**Work instruction:**
Your answer should repeat every record verbatim.

=== Begin Enclosure ===

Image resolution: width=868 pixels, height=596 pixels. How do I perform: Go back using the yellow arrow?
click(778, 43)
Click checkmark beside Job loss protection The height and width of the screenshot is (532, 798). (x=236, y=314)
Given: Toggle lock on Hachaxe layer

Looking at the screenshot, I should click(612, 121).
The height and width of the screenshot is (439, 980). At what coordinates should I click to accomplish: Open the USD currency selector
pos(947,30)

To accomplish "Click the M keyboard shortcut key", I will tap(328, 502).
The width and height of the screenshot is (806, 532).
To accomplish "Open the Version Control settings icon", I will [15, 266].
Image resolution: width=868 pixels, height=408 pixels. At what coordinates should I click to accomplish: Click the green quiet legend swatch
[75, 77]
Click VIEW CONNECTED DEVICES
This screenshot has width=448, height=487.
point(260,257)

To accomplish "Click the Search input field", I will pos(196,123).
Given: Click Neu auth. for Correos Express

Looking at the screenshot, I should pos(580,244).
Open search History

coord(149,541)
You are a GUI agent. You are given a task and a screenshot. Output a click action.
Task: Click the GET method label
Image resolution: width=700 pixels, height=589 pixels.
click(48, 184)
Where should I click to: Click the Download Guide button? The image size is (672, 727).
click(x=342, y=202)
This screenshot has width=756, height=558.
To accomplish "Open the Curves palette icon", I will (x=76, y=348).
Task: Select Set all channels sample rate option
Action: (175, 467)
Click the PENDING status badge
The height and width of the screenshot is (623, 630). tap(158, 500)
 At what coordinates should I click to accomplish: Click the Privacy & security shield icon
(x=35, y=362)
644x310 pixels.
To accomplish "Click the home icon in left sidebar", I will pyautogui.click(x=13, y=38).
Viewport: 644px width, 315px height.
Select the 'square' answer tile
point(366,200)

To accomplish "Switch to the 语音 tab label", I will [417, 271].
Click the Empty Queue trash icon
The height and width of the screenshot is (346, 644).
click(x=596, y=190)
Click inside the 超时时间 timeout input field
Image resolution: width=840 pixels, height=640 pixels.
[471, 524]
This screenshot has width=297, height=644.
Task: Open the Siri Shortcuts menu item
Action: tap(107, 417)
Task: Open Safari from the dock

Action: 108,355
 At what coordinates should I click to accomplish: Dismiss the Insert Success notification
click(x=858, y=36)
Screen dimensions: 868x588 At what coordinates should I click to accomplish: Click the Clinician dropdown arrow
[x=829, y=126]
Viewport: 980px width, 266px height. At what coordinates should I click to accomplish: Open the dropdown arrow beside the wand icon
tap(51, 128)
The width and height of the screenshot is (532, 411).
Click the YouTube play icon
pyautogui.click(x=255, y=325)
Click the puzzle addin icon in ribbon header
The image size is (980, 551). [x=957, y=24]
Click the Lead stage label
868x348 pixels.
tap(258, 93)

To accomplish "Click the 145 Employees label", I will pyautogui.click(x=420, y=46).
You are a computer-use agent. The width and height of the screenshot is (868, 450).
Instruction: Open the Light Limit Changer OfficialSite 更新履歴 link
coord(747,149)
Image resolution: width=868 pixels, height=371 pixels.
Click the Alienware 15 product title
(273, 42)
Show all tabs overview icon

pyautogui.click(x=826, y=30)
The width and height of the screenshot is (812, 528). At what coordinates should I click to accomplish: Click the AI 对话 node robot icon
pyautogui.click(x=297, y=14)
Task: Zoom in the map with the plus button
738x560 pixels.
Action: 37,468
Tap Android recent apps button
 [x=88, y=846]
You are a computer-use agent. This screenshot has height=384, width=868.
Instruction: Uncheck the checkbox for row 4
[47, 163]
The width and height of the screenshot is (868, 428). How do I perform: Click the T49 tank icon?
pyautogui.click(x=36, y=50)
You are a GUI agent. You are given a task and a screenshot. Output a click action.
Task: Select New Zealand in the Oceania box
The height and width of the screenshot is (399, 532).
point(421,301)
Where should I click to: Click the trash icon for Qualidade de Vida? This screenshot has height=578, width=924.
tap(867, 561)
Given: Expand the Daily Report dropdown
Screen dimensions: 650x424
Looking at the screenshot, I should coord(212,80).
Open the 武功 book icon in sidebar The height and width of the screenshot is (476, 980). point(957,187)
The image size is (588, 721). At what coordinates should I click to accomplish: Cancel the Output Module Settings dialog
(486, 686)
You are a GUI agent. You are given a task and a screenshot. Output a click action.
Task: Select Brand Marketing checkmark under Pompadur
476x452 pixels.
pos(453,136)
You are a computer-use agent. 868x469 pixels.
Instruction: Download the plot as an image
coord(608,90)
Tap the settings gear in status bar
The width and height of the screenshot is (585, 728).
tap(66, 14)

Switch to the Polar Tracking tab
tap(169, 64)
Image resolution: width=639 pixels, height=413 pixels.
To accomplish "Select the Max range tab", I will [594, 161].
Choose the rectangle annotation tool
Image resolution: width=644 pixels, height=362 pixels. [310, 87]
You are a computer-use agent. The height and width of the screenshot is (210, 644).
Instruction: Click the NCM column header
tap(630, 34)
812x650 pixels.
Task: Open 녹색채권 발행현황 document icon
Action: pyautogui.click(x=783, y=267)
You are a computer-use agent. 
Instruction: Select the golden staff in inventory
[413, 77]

=== End Enclosure ===

**Response to the task:**
Image resolution: width=868 pixels, height=596 pixels. How do I perform: Go back using the yellow arrow?
click(778, 43)
Click checkmark beside Job loss protection The height and width of the screenshot is (532, 798). (x=236, y=314)
Given: Toggle lock on Hachaxe layer

Looking at the screenshot, I should click(612, 121).
The height and width of the screenshot is (439, 980). At what coordinates should I click to accomplish: Open the USD currency selector
pos(947,30)

To accomplish "Click the M keyboard shortcut key", I will tap(328, 502).
The width and height of the screenshot is (806, 532).
To accomplish "Open the Version Control settings icon", I will [15, 266].
Image resolution: width=868 pixels, height=408 pixels. At what coordinates should I click to accomplish: Click the green quiet legend swatch
[75, 77]
Click VIEW CONNECTED DEVICES
This screenshot has width=448, height=487.
point(260,257)

To accomplish "Click the Search input field", I will pos(196,123).
Given: Click Neu auth. for Correos Express

Looking at the screenshot, I should pos(580,244).
Open search History

coord(149,541)
You are a GUI agent. You are given a task and a screenshot. Output a click action.
Task: Click the GET method label
Image resolution: width=700 pixels, height=589 pixels.
click(48, 184)
Where should I click to: Click the Download Guide button? The image size is (672, 727).
click(x=342, y=202)
This screenshot has width=756, height=558.
To accomplish "Open the Curves palette icon", I will (x=76, y=348).
Task: Select Set all channels sample rate option
Action: (175, 467)
Click the PENDING status badge
The height and width of the screenshot is (623, 630). tap(158, 500)
 At what coordinates should I click to accomplish: Click the Privacy & security shield icon
(x=35, y=362)
644x310 pixels.
To accomplish "Click the home icon in left sidebar", I will pyautogui.click(x=13, y=38).
Viewport: 644px width, 315px height.
Select the 'square' answer tile
point(366,200)

To accomplish "Switch to the 语音 tab label", I will [417, 271].
Click the Empty Queue trash icon
The height and width of the screenshot is (346, 644).
click(x=596, y=190)
Click inside the 超时时间 timeout input field
Image resolution: width=840 pixels, height=640 pixels.
[471, 524]
This screenshot has width=297, height=644.
Task: Open the Siri Shortcuts menu item
Action: tap(107, 417)
Task: Open Safari from the dock

Action: 108,355
 At what coordinates should I click to accomplish: Dismiss the Insert Success notification
click(x=858, y=36)
Screen dimensions: 868x588 At what coordinates should I click to accomplish: Click the Clinician dropdown arrow
[x=829, y=126]
Viewport: 980px width, 266px height. At what coordinates should I click to accomplish: Open the dropdown arrow beside the wand icon
tap(51, 128)
The width and height of the screenshot is (532, 411).
Click the YouTube play icon
pyautogui.click(x=255, y=325)
Click the puzzle addin icon in ribbon header
The image size is (980, 551). [x=957, y=24]
Click the Lead stage label
868x348 pixels.
tap(258, 93)

To accomplish "Click the 145 Employees label", I will pyautogui.click(x=420, y=46).
You are a computer-use agent. The width and height of the screenshot is (868, 450).
Instruction: Open the Light Limit Changer OfficialSite 更新履歴 link
coord(747,149)
Image resolution: width=868 pixels, height=371 pixels.
Click the Alienware 15 product title
(273, 42)
Show all tabs overview icon

pyautogui.click(x=826, y=30)
The width and height of the screenshot is (812, 528). At what coordinates should I click to accomplish: Click the AI 对话 node robot icon
pyautogui.click(x=297, y=14)
Task: Zoom in the map with the plus button
738x560 pixels.
Action: 37,468
Tap Android recent apps button
 [x=88, y=846]
You are a computer-use agent. This screenshot has height=384, width=868.
Instruction: Uncheck the checkbox for row 4
[47, 163]
The width and height of the screenshot is (868, 428). How do I perform: Click the T49 tank icon?
pyautogui.click(x=36, y=50)
You are a GUI agent. You are given a task and a screenshot. Output a click action.
Task: Select New Zealand in the Oceania box
The height and width of the screenshot is (399, 532).
point(421,301)
Where should I click to: Click the trash icon for Qualidade de Vida? This screenshot has height=578, width=924.
tap(867, 561)
Given: Expand the Daily Report dropdown
Screen dimensions: 650x424
Looking at the screenshot, I should coord(212,80).
Open the 武功 book icon in sidebar The height and width of the screenshot is (476, 980). point(957,187)
The image size is (588, 721). At what coordinates should I click to accomplish: Cancel the Output Module Settings dialog
(486, 686)
You are a GUI agent. You are given a task and a screenshot. Output a click action.
Task: Select Brand Marketing checkmark under Pompadur
476x452 pixels.
pos(453,136)
You are a computer-use agent. 868x469 pixels.
Instruction: Download the plot as an image
coord(608,90)
Tap the settings gear in status bar
The width and height of the screenshot is (585, 728).
tap(66, 14)

Switch to the Polar Tracking tab
tap(169, 64)
Image resolution: width=639 pixels, height=413 pixels.
To accomplish "Select the Max range tab", I will [594, 161].
Choose the rectangle annotation tool
Image resolution: width=644 pixels, height=362 pixels. [310, 87]
You are a computer-use agent. The height and width of the screenshot is (210, 644).
Instruction: Click the NCM column header
tap(630, 34)
812x650 pixels.
Task: Open 녹색채권 발행현황 document icon
Action: pyautogui.click(x=783, y=267)
You are a computer-use agent. 
Instruction: Select the golden staff in inventory
[413, 77]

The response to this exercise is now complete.